Face à ces injustices, S.Pri Noir s’insurge. Il condamne ce plafond de verre qui s’impose à lui. Le plus haut niveau de l’échelle sociale que le système lui propose ne lui promet que les miettes du gâteau. Défavorisé dès le départ, il ne peut espérer s’élever que jusqu’au « sol de leur chiotte », ou « au mieux la tête dans les W.C » (Vivre et laisse mourir). Il réutilise d’ailleurs cette image du « sol » : « La rue dit que j’suis un artiste car j’évolue entre quinte et sol. Peut-être que je suis Black mais je ne laverai aucun de tes sols » (CFA). La richesse de la France n’empêche pas le fossé des inégalités de se creuser.
« Saisis ton avenir, saisis le à deux mains. Tu meurs aujourd’hui on t’oubliera demain »
Vivre et laisser mourir — « 0.0.S : Licence To Kill »
C’est décidé. S.Pri Noir refuse qu’on lui impose une destinée. Son histoire, il l’écrira lui-même. Il invite alors ceux qui l’écoutent à prendre en main leur avenir, dont ils sont les seuls maîtres. Il évoque, à maintes reprises dans ses textes, ne pas vouloir perdre de temps pour entreprendre :« Pas besoin d’une montre Patek Philippe, pour savoir que mon temps est compté » (Kestupeufaire). La vie avance vite, avec ou sans nous, et le rappeur ne peut concevoir mourir sans avoir jouer toutes ses cartes ni laisser de trace de son passage.
« L’intention de décoller du sol, débloquer une somme et d’m’arracher loin d’ici »
Compliqué — « 0.0.S : Licence To Kill »
Après avoir grandi la tête sous l’eau, le rappeur veut décoller de ce sol qui était autrefois son plafond. Pour prendre son envol, il n’a pas d’autre choix que de gagner de l’argent. Et c’est grâce à son talent derrière le micro qu’il ira débloquer ses premières sommes. Celui qui voulait « changer les paramètres » (Paramètres) et la faible considération que certains pouvaient lui porter, a réussi à grimper l’échelle.

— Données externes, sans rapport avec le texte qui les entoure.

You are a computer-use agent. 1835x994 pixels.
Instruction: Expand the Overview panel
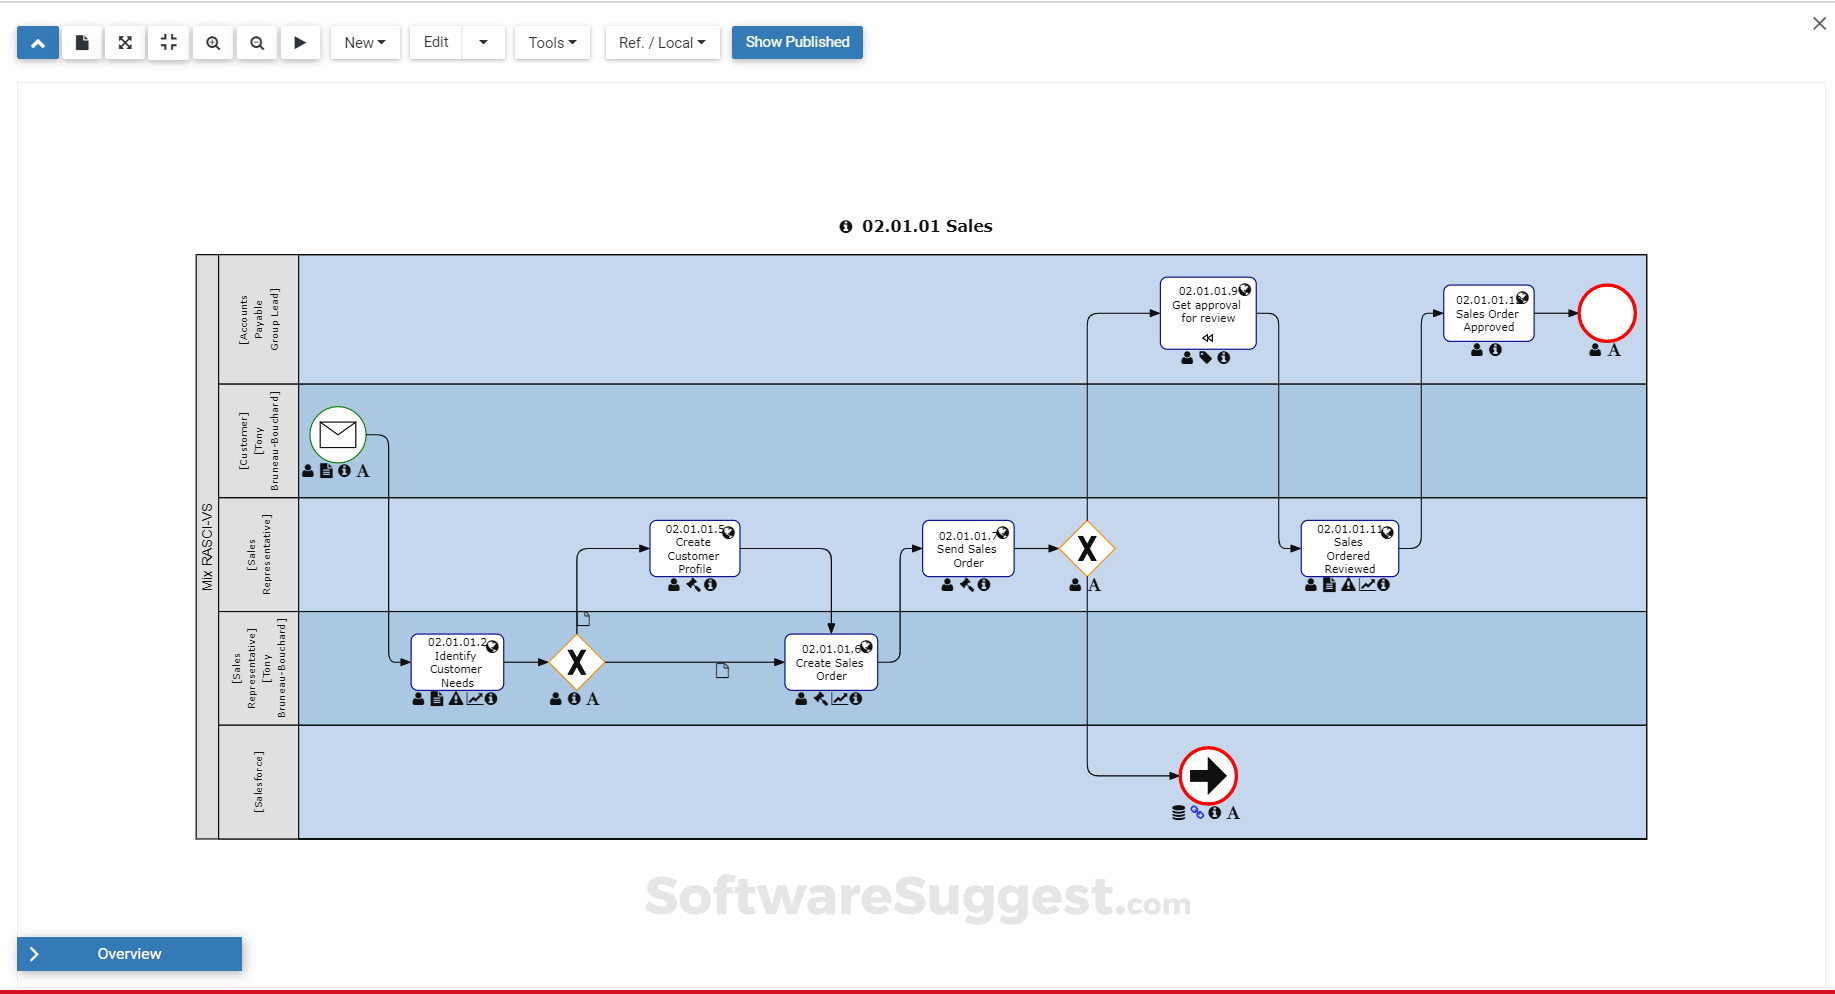(x=128, y=953)
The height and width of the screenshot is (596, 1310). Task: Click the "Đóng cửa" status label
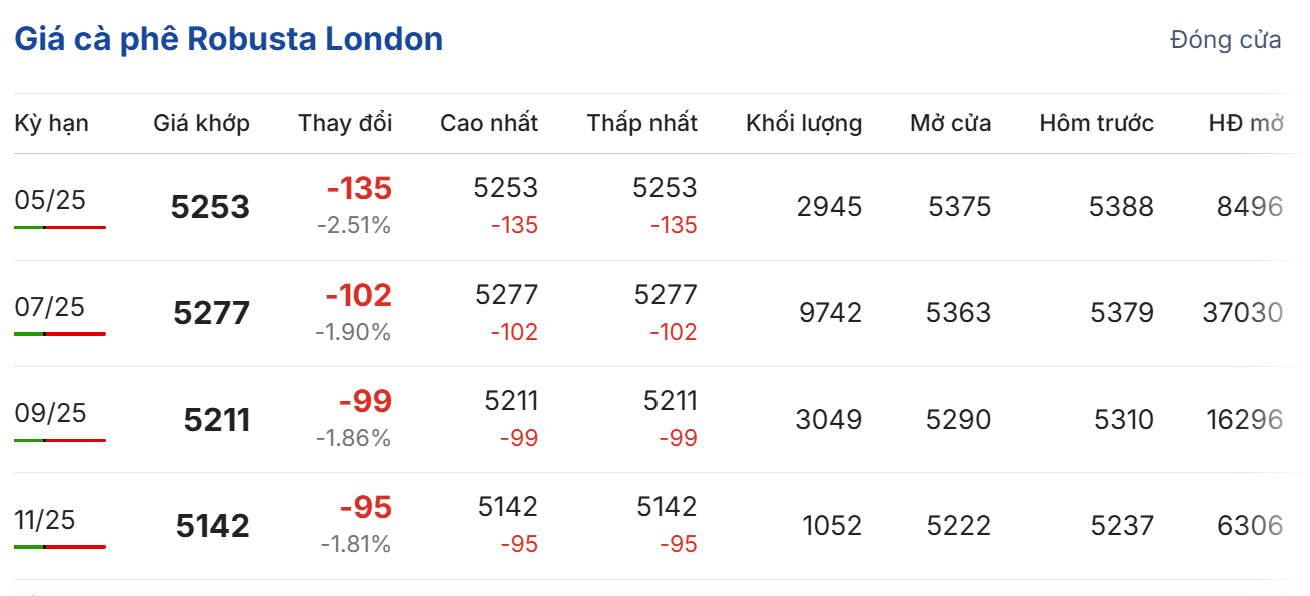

« On fait l’Atlantique, on fait pas la Manche »
Podium — « Masque Blanc »
Désormais en vol, S.Pri Noir est devenu un rappeur français reconnu et dit « faire l’Atlantique ». Plus large que la mer de la Manche, il a les ambitions de la taille d’un océan et le succès le lui rend bien. L’artiste qui s’est construit tout seul, avec travail et persévérance, peut désormais se vanter de ne pas faire la manche.
« Alexandre Le Grand, on a conquis la street »
Jujitsu — « Masque Blanc »
Le succès de son premier album « Masque Blanc » est sans appel. À la manière d’Alexandre le Grand, l’un des plus grands conquérants de l’Antiquité, il accomplit ainsi une première grande performance avec son équipe. Emportant avec lui des temps d’avant et d’aujourd’hui, prônant la mixité des couleurs et des cultures, condamnant un système social injuste, S.Pri Noir a conquis bien plus que la street et en veut toujours plus. L’ascension se poursuit, vendredi 17 avril, avec « État d’esprit ».